- _What you need to do_
Rewrite the lines of the data below, swapping "Select" for "Choose" and leaving everything else unchanged. Leave the pictures out of your answer.

Pointing data for screenshots
□ □ □ □ □ □ □

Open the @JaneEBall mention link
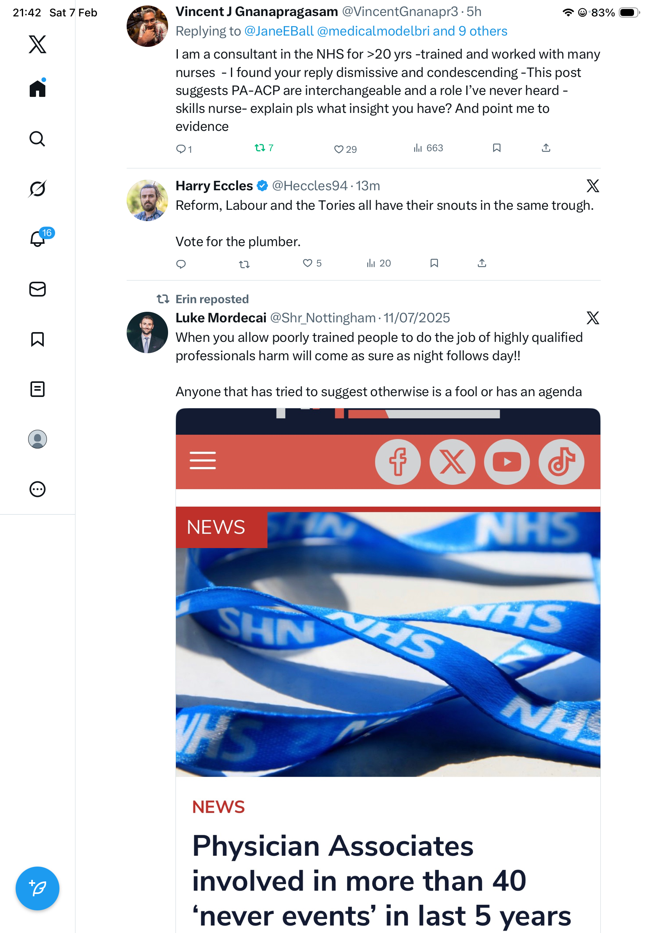The height and width of the screenshot is (933, 652). pos(279,31)
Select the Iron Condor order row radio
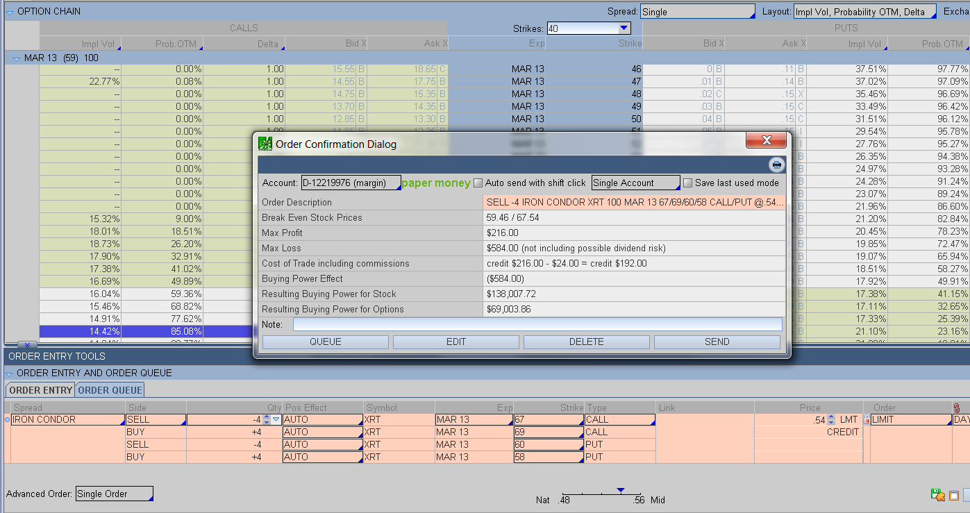The height and width of the screenshot is (513, 970). click(8, 420)
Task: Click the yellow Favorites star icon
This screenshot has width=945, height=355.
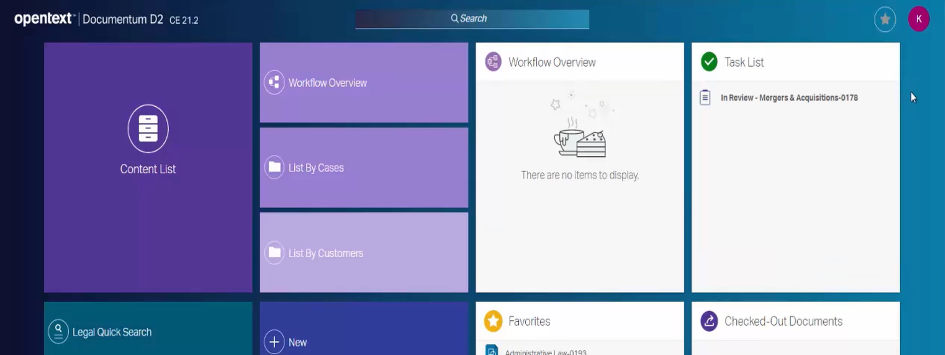Action: [x=493, y=321]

□ □ □ □ □ □ □

- _Answer in full_
Open the @JaneEBall mention link
The height and width of the screenshot is (933, 652). pos(279,31)
Choose the Iron Condor order row radio
The height and width of the screenshot is (513, 970). click(8, 420)
Task: Click the yellow Favorites star icon
This screenshot has width=945, height=355.
Action: [x=493, y=321]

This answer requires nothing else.